[start SOURCE EXCERPT]

Saturday, August 28, 2010

First Impressions

I'm writing this post from a sunny spot on my platform bed in my tiny apartment in the Jordan neighborhood of Kowloon, Hong Kong. Tom is here with me watching the Yankees play the White Sox on TV :-). After ~3.5 days in HK, our internal clocks are slowly starting to adjust (HK is 12 hours ahead of NY time, or, as Tom says, Maine time) but we still get up pretty early and have trouble staying up past 9 pm.
If I had to describe our arrival in HK with one word, that would be "welcoming." Everything is welcoming -- the public transportation is incredibly efficient and user friendly, people are helpful, the apartment did not lose my reservation...! After an uneventful 15+ hour flight, we got to the HK airport on time, our bags showed up on the luggage carousel immediately, we had no problems with customs or immigration, and the Airport Express train brought us within blocks of our apartment. We dropped off our bags and rinsed our faces, then headed to the nearby Temple Street night market to check out the stalls and get some food.
The Temple Street night market is a popular tourist destination, and has all sorts of cheap goods for sale from ~7 pm to midnight every night. While we were mostly on a search for food, I will definitely check out some of the t-shirt and jewelry options there...and practice my bargaining skills. We decided to eat at an open-air seafood/noodle place -- Tom had oysters in a ginger and green onion sauce and I had noodles and pork. We each got a healthy-sized bottle of Tsingtsao (sp?) beer as well, and thoroughly enjoyed our meal under the breeze created by a dozen well-placed fans.
We woke up the next day and headed up to Kowloon Tong to take care of Tom's school registration, as his classes start a week earlier than mine. The City University of Hong Kong is a pretty, leafy, modern campus in a nice suburb, and Tom got all of his logistics taken care of relatively easily. The school is connected to an extremely nice mall, with an indoor ice skating rink and lots of ritzy stores. Getting up there on the metro takes ~25 minutes door-to-door, which was a nice change from my hourlong commute in Washington (I think my commute will end up being even shorter, as my school is a little closer).

[end SOURCE EXCERPT]
[start SUPPLIED RECORDS]

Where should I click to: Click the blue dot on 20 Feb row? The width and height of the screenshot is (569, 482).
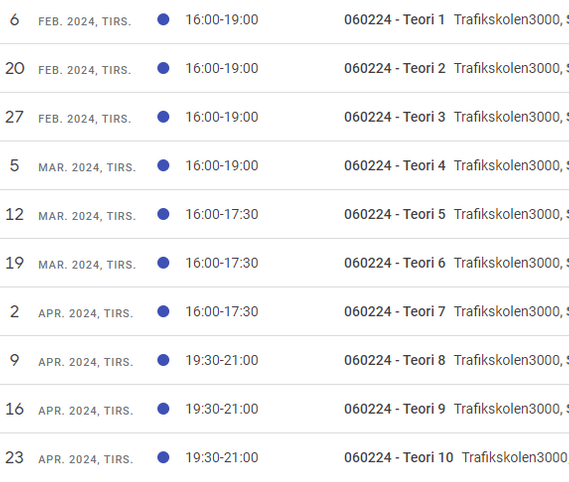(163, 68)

[end SUPPLIED RECORDS]
[start SUPPLIED RECORDS]

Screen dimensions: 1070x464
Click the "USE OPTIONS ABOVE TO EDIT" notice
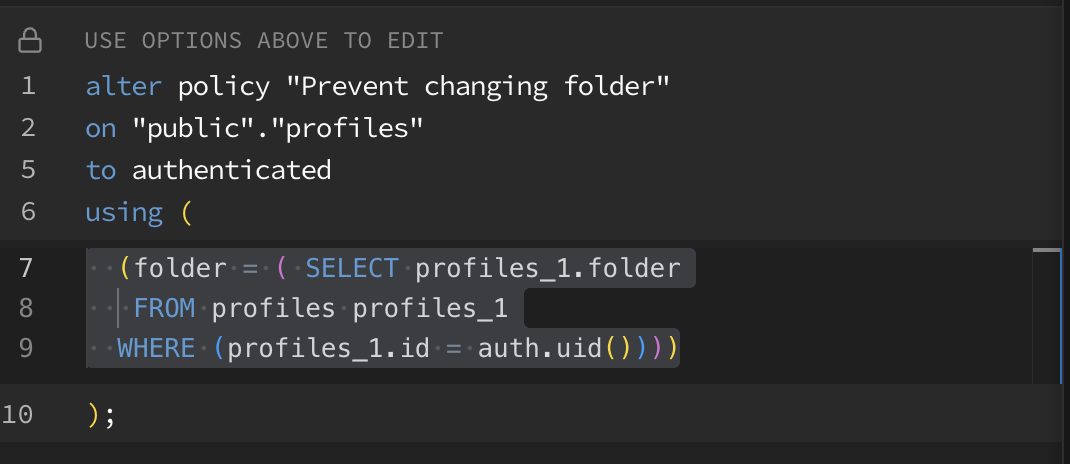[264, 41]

[end SUPPLIED RECORDS]
[start SUPPLIED RECORDS]

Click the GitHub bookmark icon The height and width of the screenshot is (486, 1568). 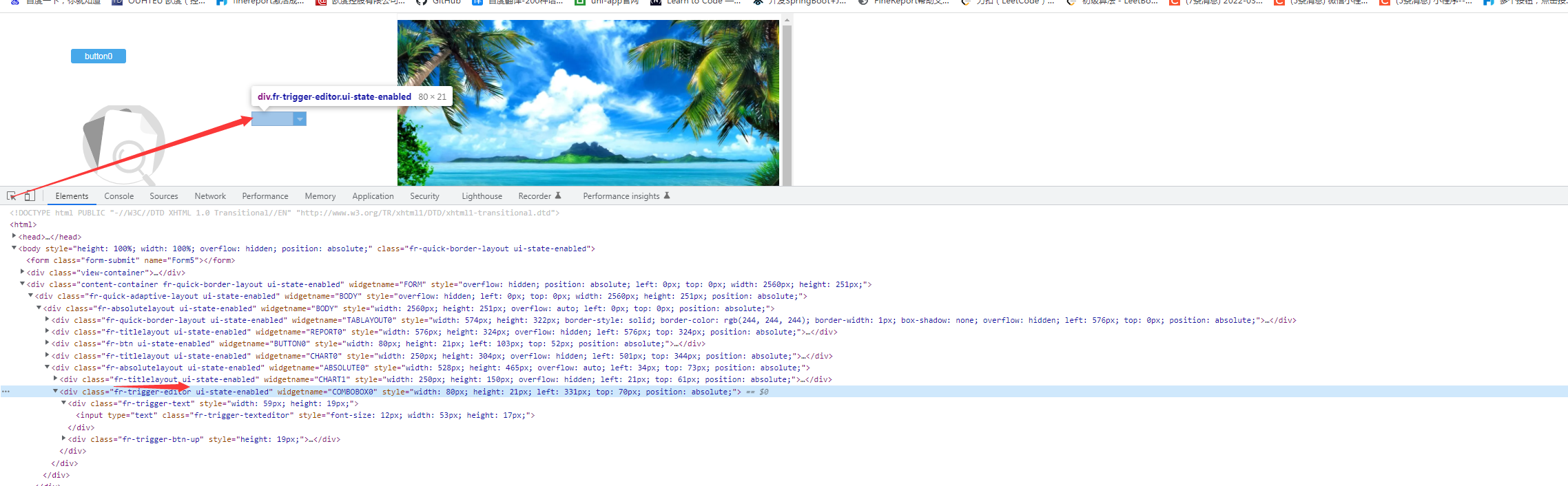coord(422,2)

[end SUPPLIED RECORDS]

■ **SET EXERCISE 1**: Translate this sentence from the Hong Kong blog post into Spanish: "The school is connected to an extremely nice mall, with an indoor ice skating rink and lots of ritzy stores."
■ **SET EXERCISE 2**: Pull the passage from the Hong Kong blog post that runs from "I'm writing this" up to and including "up past 9 pm.", word for word.
Answer from the Hong Kong blog post alone, not from the entries.

■ **COMPLETE RESPONSE 1**: La escuela está conectada a un centro comercial sumamente bonito, con una pista de patinaje sobre hielo cubierta y muchas tiendas lujosas.

■ **COMPLETE RESPONSE 2**:
I'm writing this post from a sunny spot on my platform bed in my tiny apartment in the Jordan neighborhood of Kowloon, Hong Kong. Tom is here with me watching the Yankees play the White Sox on TV :-). After ~3.5 days in HK, our internal clocks are slowly starting to adjust (HK is 12 hours ahead of NY time, or, as Tom says, Maine time) but we still get up pretty early and have trouble staying up past 9 pm.